Davanti all’ecatombe di morti, i napoletani, lungi dal perdere la speranza e arrendersi alla Parca, hanno elevato un altare alla Vita, certo ricordandosi delle evangeliche parole: «Io sono la Via, la Verità e la Vita. Chi crede in me non morirà in eterno». Fede e fantasia. Siccome la maggior parte dei morti era gettata nelle fosse comuni, chi voleva piangere un figlio, un parente, un amico scomparso, doveva recarsi negli ipogei delle chiese, dove solo i più ricchi o i prelati avevano sepoltura. Qui “adottava” un teschio tra le centinaia ammonticchiate, lo spolverava, gli dava il nome del proprio defunto e lo piangeva come tale. Non sempre il teschio rappresentava un congiunto scomparso; anzi, la pietà si indirizzava per lo più al culto delle cosiddette “anime pezzentelle”, cioè anime del Purgatorio abbandonate da tutti, anche dai parenti, per le quali nessuno versava una lacrima. «Nelle civiltà del nord si nasconde la morte – ha scritto Jean Noel Schifano – mentre qui […] costituisce un modo per comunicare ancora tra i vivi attraverso la memoria del morto. Il culto dei morti è il culto della vita. Non a caso Napoli è la città europea in cui i suicidi sono meno frequenti».

Abbiamo esordito parlando di teatralità. La Controriforma doveva ricordare a tutti la fragilità dell’essere umano, e il momento del Giudizio. Nella chiesa di Santa Maria delle Anime del Purgatorio, il riferimento alla morte è costante, come attestano sculture rappresentanti teschi alati, tibie, femori incrociati, clessidre, e dipinti. Molte funzioni religiose, qui come in altre chiese della città, si svolgevano la notte, perché «giovano non poco al compungimento de’ cuori le tenebre della notte, che coll’horrore natio intimorendo gli animi gli dispongono più attamente a’ colpi del divino timore». Le prediche avevano come soggetto la morte e il castigo per i peccatori. Un momento che senz’altro potremmo definire terrificante era il “dialogo col teschio”. Il predicatore, dal pulpito, prendeva in mano un cranio e gli dava la sua voce, contraffacendola. Quando si rivolgeva al teschio lo guardava, quando era il teschio a rispondere, lo voltava verso i fedeli. Molti di questi erano colti da malore, sicché diventava «necessario al predicatore d’intermettere il discorso […] per dar luogo a gemiti e singhiozzi degli uditori, che gli impedivano di parlare».

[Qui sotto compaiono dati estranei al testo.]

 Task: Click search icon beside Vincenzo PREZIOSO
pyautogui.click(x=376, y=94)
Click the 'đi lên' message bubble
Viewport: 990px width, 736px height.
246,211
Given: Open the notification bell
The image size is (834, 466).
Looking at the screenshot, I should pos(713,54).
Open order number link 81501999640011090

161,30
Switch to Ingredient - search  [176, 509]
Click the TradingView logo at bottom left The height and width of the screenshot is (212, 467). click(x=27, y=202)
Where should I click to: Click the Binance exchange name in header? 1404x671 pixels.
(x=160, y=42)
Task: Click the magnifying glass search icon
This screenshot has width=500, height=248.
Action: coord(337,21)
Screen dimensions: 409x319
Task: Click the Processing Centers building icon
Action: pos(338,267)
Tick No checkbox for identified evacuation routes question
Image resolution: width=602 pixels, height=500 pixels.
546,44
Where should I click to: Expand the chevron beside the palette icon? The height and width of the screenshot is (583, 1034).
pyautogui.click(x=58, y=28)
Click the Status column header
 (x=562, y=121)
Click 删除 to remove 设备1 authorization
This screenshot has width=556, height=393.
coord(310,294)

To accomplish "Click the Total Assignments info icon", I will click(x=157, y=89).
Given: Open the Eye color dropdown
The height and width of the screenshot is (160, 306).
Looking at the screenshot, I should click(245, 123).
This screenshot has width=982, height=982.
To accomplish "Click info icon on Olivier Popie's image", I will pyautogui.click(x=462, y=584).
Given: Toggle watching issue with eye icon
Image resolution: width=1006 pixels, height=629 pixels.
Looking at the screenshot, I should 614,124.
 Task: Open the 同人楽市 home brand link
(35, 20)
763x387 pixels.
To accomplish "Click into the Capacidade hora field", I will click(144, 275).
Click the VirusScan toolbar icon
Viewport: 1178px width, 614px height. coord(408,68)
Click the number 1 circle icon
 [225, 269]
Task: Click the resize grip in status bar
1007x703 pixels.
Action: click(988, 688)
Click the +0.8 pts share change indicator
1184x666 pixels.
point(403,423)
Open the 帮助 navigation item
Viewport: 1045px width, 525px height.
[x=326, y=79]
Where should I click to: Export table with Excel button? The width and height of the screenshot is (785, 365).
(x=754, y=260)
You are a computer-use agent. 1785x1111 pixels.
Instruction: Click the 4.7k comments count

Però, terminata la celebrazione, gli stessi animi timorosi si “riconciliavano” con i crani (e quindi con la morte) promettendogli preghiere e suffragi, in cambio di favori. Se la grazia tardava a realizzarsi, il fedele non spolverava più il teschio e poteva giungere pure a percuoterlo.

Il rapporto strettissimo fra la popolazione e le Anime del Purgatorio si evidenzia anche nel numero delle edicole votive, che a Napoli sono non meno di duemila. Molte rappresentano proprio le Anime del Purgatorio, piccole figure di creta avvolte dalle fiamme che stendono le braccia al Crocifisso o alla Madonna. Ogni edicola ha il suo “curatore”, cioè l’abitante del vicolo che controlla la freschezza dei fiori o il corretto funzionamento dell’impianto di illuminazione.

«Vi erano [nell’ipogeo] delle ragazze, anche giovani e belle, che si alzavano in punta di piedi per sussurrare al teschio, con un bacio quasi appassionato, la loro preghiera segreta» (Gustav Herling). È superstizione, questa, o (straordinaria) testimonianza di fede?

Ricorda
«Che cos’è il purgatorio?
Il purgatorio è lo stato di quanti muoiono nell’amicizia di Dio, ma, benché sicuri della loro salvezza eterna, hanno ancora bisogno di purificazione, per entrare nella beatitudine celeste.

Come possiamo aiutare la purificazione delle anime del purgatorio?
In virtù della comunione dei santi, i fedeli ancora pellegrini sulla terra possono aiutare le anime del purgatorio offrendo per loro preghiere di suffragio, in particolare il Sacrificio eucaristico, ma anche elemosine, indulgenze e opere di penitenza».

(Catechismo della Chiesa Cattolica, Compendio, nn. 210211).